Die spitze Form am Bug ist ein wesentliches Merkmal eines Schiffs. Wir haben festgestellt, dass die Kinder zwischen zwei alternativen Lösungsansätzen wählen, um die Formqualität «spitz» darzustellen:
Die Kinder wählen aus dem Materialfundus auffallend spitze Formelemente aus und montieren diese auf die Grundplatte. Mit Blick auf die sinnliche Wahrnehmung lässt sich folgern, dass es dazu die Fähigkeit braucht, aus einer grossen Formenvielfalt ein spitzes Element zu erkennen. Für das Befestigen wenden die Kinder mehr oder weniger komplizierte Vorgehensweisen an:
Die Kinder schneiden die spitzen Formelemente gezielt zu und bringen sie an einer bestimmten Stelle und in einem bestimmten Winkel zur Grundfläche an. Dies deutet auf ein planvolles Vorgehen und konzeptuelles Denken hin: Die Kinder schätzen die Wirkung ihres Handelns ab.

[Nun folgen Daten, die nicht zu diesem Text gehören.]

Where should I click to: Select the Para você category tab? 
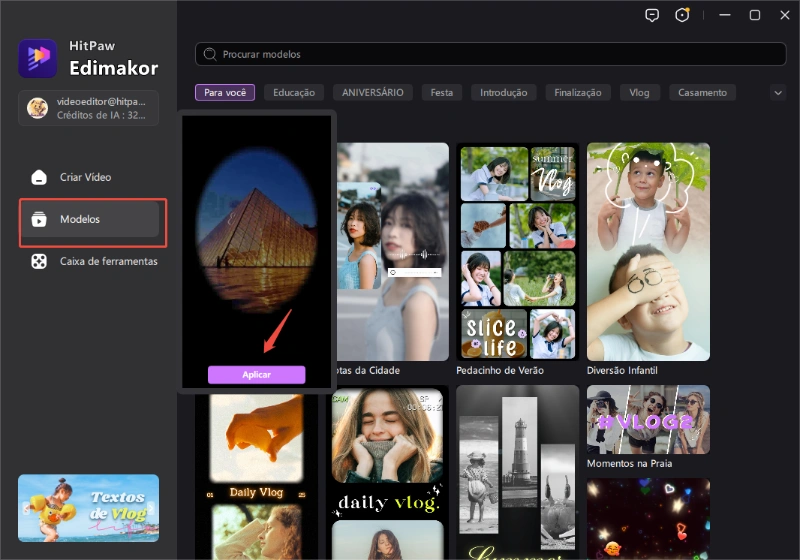(225, 92)
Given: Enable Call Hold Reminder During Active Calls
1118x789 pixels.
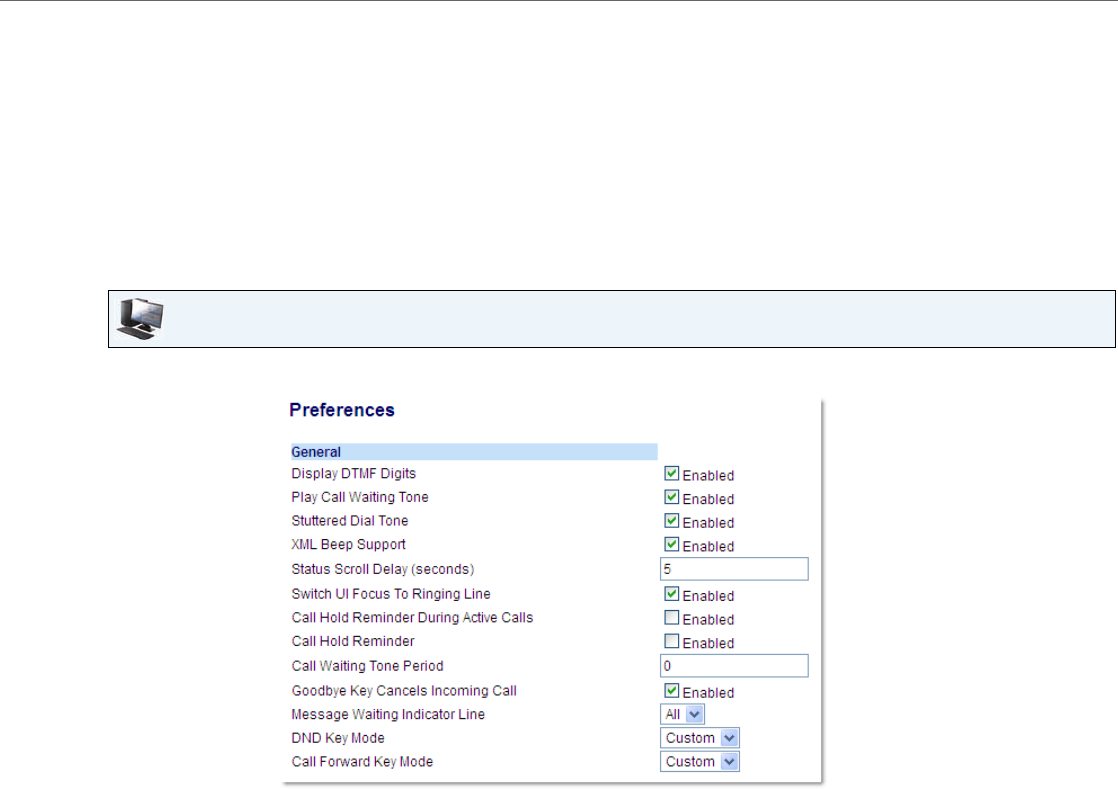Looking at the screenshot, I should click(x=672, y=618).
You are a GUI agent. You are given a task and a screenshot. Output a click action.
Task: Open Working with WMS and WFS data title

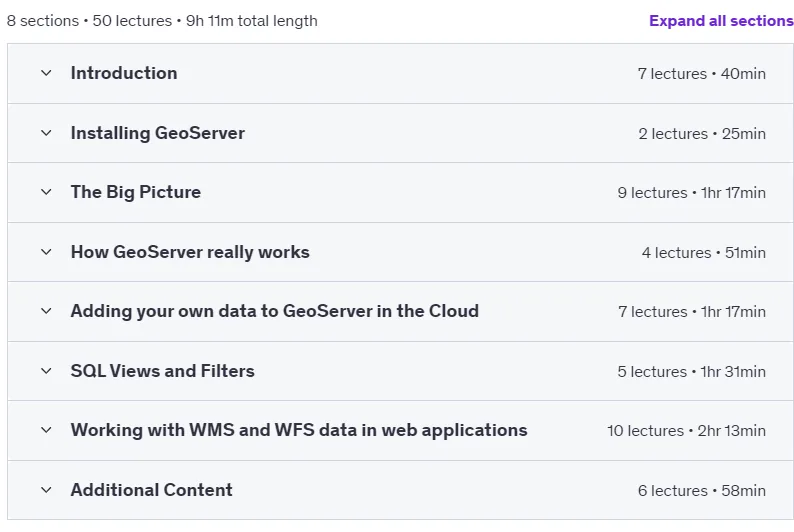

Ausgehend vom Kriterium der Formschlüssigkeit, lassen sich zudem Aussagen über die Qualität der Ausführung machen. Dabei fällt auch die Entwicklung der feinmotorischen Fähigkeiten ins Gewicht. Die Art und Weise, wie das Kind die Spitze umsetzt, verweist auf die räumlichen Vorstellungsbilder.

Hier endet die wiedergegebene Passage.